─── Text segment

For those that say you can decide to be happy, what do you think I do 90% of the time? I put on a smile and I do my best to fit in with this world and not break down and cry when I see all of you with your happy, healthy families and knowing you aren't jaded like I am. You don't have the constant fear of loosing anyone else.

I am sorry if this hurts people to read but this is MY blog and MY feelings so I will post what I want. YOU CHOOSE to READ.
I LOVE Abbygail but I will NEVER stop missing Janice.

Hard finding the Joy

I feel bad because I can't feel happy when my sister and her daughters visit or ask me  to go and do something with them. I just feel sad because Janice isn't here and she would be doing a lot of the things my nieces are doing. My oldest niece is 6 and youngest is 3 while Janice would be 4 turning 5 this year. Even with Abby I still struggle to smile and pretend to be interested in my nieces banter and babbling. 

Is it wrong? Am I wrong in feeling this way? Will it ever end?

Why does it seem everyone I know gets their happy, perfect families, while my family is forever 1 short? Tonight I had a family dinner with my sister, nieces and grandparents. My nieces weren't eating and all I could think was I never had trouble getting Janice to put food in her mouth. She may have pocketed certain textures but Janice was getting better at eating and was almost off of the tube feedings when she passed. 

Last week we received a visit report for Janice from her speech therapist that was post marked November 2012. It was like a knife being twisted in my heart. I just haven't been myself since. I just feel stressed and depressed. Also last month the digital frame that we bought to remember Janice died. Spring just isn't my season.

──────
─── Dataset extract

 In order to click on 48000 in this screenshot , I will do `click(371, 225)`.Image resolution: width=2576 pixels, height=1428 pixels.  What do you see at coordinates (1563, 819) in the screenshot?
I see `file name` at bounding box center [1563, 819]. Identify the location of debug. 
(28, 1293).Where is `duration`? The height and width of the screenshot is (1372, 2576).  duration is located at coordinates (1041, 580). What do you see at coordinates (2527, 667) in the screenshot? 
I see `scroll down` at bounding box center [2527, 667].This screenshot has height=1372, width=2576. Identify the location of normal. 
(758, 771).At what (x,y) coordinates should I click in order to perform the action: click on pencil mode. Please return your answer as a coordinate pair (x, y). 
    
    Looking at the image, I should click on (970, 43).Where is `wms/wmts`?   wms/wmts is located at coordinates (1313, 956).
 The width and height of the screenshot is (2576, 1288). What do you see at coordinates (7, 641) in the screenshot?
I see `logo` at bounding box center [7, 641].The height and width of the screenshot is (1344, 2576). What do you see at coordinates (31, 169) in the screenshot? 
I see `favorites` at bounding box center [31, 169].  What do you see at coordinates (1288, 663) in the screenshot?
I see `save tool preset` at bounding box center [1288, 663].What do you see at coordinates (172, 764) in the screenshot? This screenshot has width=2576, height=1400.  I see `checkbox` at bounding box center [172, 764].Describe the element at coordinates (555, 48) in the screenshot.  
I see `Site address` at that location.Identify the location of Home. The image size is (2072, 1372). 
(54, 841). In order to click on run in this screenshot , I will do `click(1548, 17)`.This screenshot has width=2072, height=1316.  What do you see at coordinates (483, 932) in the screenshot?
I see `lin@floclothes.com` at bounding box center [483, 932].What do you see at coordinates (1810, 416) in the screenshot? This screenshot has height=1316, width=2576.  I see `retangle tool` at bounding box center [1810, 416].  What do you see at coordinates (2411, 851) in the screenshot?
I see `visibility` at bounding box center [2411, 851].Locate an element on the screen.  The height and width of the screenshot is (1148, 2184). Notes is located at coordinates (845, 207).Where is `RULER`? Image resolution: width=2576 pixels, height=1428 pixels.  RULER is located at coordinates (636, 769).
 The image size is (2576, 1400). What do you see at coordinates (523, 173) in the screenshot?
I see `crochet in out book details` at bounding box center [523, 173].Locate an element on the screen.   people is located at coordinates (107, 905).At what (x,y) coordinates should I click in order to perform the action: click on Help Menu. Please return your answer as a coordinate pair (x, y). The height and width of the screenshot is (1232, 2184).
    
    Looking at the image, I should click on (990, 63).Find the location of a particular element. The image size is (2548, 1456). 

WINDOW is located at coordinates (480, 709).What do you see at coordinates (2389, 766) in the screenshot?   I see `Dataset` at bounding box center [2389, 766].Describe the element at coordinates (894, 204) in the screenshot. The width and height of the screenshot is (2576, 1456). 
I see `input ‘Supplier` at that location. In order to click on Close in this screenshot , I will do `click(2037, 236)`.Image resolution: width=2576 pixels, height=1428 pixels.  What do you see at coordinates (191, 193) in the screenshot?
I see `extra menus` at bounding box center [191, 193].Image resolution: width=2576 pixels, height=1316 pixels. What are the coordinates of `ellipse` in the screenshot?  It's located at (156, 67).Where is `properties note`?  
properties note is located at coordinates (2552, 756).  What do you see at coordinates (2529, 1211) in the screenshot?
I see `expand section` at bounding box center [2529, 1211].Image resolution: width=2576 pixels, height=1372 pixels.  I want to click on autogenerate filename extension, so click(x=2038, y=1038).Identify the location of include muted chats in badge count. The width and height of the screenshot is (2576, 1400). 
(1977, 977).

──────

Please list every sentence in the blog post that ends with a question mark, quoting each one word for word.

*Answer below*:
1. For those that say you can decide to be happy, what do you think I do 90% of the time?
2. Is it wrong?
3. Am I wrong in feeling this way?
4. Will it ever end?
5. Why does it seem everyone I know gets their happy, perfect families, while my family is forever 1 short?